The two functions are identified by the different arguments they take.
# The fist step: Sampling from the prior distributions
function AbstractMCMC.step(
rng::Random.AbstractRNG, model::MiniModel, sampler::MHSampler; kwargs...
)
vi = VarInfo()
ctx = SamplingContext(rng, PriorSampler())
model.f(vi, ctx, values(model.data)...)
return vi, vi
end
# The following steps: Sampling with random-walk proposal
function AbstractMCMC.step(
rng::Random.AbstractRNG,
model::MiniModel,
sampler::MHSampler,
prev_state::VarInfo; # is just the old trace
kwargs...,
)
vi = prev_state
new_vi = deepcopy(vi)
ctx = SamplingContext(rng, sampler)
model.f(new_vi, ctx, values(model.data)...)
# Compute log acceptance probability
# Since the proposal is symmetric the computation can be simplified
logα = sum(values(new_vi.logps)) - sum(values(vi.logps))
# Accept proposal with computed acceptance probability
if -randexp(rng) < logα
return new_vi, new_vi
else
return prev_state, prev_state
end
end;
To make it easier to analyze the samples and compare them with results from Turing, additionally we define a version of AbstractMCMC.bundle_samples
for our model and sampler that returns a MCMCChains.Chains
object of samples.
function AbstractMCMC.bundle_samples(
samples, model::MiniModel, ::MHSampler, ::Any, ::Type{Chains}; kwargs...
)
# We get a vector of traces
values = [sample.values for sample in samples]
params = [key for key in keys(values[1]) if key ∉ keys(model.data)]
vals = reduce(hcat, [value[p] for value in values] for p in params)
# Composing the `Chains` data-structure, of which analyzing infrastructure is provided
chains = Chains(vals, params)
return chains
end;
Let us check how our mini probabilistic programming language works.

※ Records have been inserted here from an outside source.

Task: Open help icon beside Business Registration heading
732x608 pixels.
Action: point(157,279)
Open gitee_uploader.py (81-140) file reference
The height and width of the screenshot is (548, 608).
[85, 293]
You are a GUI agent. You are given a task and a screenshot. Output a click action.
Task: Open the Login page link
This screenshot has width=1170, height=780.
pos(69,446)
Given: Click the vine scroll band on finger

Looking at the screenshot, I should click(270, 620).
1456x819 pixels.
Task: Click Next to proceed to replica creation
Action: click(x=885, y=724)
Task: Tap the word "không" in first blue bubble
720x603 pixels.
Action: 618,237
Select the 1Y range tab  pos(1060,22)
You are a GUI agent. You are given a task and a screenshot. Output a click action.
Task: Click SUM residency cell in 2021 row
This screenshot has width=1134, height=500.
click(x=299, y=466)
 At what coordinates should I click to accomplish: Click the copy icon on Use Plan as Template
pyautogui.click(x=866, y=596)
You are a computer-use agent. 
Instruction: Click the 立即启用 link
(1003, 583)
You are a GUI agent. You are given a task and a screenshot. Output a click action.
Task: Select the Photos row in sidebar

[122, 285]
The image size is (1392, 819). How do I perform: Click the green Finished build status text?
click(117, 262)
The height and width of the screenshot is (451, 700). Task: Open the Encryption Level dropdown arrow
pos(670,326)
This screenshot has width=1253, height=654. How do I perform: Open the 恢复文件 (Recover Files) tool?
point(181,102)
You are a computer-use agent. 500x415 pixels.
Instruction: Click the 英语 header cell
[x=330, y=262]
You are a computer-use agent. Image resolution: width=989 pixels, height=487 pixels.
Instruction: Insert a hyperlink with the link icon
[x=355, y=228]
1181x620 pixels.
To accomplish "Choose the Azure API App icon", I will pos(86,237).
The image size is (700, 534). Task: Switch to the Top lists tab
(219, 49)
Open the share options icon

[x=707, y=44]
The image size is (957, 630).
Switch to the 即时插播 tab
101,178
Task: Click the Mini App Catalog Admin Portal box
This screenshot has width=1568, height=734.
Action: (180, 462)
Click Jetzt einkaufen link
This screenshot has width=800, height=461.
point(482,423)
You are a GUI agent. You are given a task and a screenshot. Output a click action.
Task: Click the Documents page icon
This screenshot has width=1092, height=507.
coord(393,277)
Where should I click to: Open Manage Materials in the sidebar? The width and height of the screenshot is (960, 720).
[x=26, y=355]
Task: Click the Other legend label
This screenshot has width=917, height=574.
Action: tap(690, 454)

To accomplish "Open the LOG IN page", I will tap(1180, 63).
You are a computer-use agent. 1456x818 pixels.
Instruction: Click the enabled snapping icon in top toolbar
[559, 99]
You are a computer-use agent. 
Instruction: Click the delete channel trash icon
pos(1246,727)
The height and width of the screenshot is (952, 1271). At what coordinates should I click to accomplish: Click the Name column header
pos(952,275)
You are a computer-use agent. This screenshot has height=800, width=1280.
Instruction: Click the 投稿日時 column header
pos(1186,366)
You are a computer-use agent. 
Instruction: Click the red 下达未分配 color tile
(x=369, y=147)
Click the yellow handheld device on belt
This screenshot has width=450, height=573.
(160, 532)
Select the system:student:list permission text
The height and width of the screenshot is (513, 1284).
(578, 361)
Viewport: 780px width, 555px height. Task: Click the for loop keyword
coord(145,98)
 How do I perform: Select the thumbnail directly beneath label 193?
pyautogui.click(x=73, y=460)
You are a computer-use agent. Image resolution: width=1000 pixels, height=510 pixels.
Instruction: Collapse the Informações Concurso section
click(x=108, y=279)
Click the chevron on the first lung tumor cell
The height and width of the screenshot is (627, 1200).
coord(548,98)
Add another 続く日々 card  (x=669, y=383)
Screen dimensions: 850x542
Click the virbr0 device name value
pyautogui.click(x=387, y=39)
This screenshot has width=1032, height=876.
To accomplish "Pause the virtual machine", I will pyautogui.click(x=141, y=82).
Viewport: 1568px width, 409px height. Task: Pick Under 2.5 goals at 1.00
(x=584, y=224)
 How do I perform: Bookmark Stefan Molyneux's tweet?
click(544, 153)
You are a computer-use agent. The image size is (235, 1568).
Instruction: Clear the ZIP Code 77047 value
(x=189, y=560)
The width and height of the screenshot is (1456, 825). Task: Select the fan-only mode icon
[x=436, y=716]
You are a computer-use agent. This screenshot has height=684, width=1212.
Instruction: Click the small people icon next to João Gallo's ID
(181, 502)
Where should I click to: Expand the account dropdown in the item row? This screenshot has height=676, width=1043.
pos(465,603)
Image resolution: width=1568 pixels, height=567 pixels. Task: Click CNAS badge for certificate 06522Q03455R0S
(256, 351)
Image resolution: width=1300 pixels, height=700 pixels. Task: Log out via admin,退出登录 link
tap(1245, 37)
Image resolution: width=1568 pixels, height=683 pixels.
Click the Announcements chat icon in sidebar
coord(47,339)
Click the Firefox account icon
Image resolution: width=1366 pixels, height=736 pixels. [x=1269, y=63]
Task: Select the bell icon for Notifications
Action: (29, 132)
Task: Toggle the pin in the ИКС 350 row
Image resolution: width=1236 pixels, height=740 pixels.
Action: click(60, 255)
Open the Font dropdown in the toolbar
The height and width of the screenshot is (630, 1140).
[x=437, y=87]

We define the probabilistic model:
@mini_model function m(x)
a ~ Normal(0.5, 1)
b ~ Normal(a, 2)
x ~ Normal(b, 0.5)
return nothing
end;
We perform inference with data x = 3.0
:
sample(MiniModel(m, (x=3.0,)), MHSampler(), 1_000_000; chain_type=Chains)
Chains MCMC chain (1000000×2×1 Array{Float64, 3}):
Iterations = 1:1:1000000
Number of chains = 1
Samples per chain = 1000000
parameters = a, b
Summary Statistics
parameters mean std naive_se mcse ess rh
at
Symbol Float64 Float64 Float64 Float64 Float64 Float
64
a 0.9746 0.8998 0.0009 0.0032 81911.4288 1.00
00
b 2.8818 0.4880 0.0005 0.0012 169927.0431 1.00
00
Quantiles
parameters 2.5% 25.0% 50.0% 75.0% 97.5%
Symbol Float64 Float64 Float64 Float64 Float64
a -0.7940 0.3680 0.9796 1.5805 2.7339
b 1.9231 2.5531 2.8838 3.2095 3.8392
We compare these results with Turing.
using Turing
using PDMats
@model function turing_m(x)
a ~ Normal(0.5, 1)
b ~ Normal(a, 2)
x ~ Normal(b, 0.5)
return nothing
end
sample(turing_m(3.0), MH(ScalMat(2, 1.0)), 1_000_000)
Chains MCMC chain (1000000×3×1 Array{Float64, 3}):
Iterations = 1:1:1000000
Number of chains = 1
Samples per chain = 1000000
Wall duration = 7.56 seconds
Compute duration = 7.56 seconds
parameters = a, b
internals = lp
Summary Statistics
parameters mean std naive_se mcse ess rh
at ⋯
Symbol Float64 Float64 Float64 Float64 Float64 Float
64 ⋯
a 0.9814 0.9016 0.0009 0.0032 81044.4256 1.00
00 ⋯
b 2.8819 0.4878 0.0005 0.0012 173030.2614 1.00
00 ⋯
1 column om
itted
Quantiles
parameters 2.5% 25.0% 50.0% 75.0% 97.5%
Symbol Float64 Float64 Float64 Float64 Float64
a -0.7882 0.3734 0.9829 1.5881 2.7462
b 1.9285 2.5516 2.8824 3.2103 3.8403
As you can see, with our simple probabilistic programming language and custom samplers we get similar results as Turing.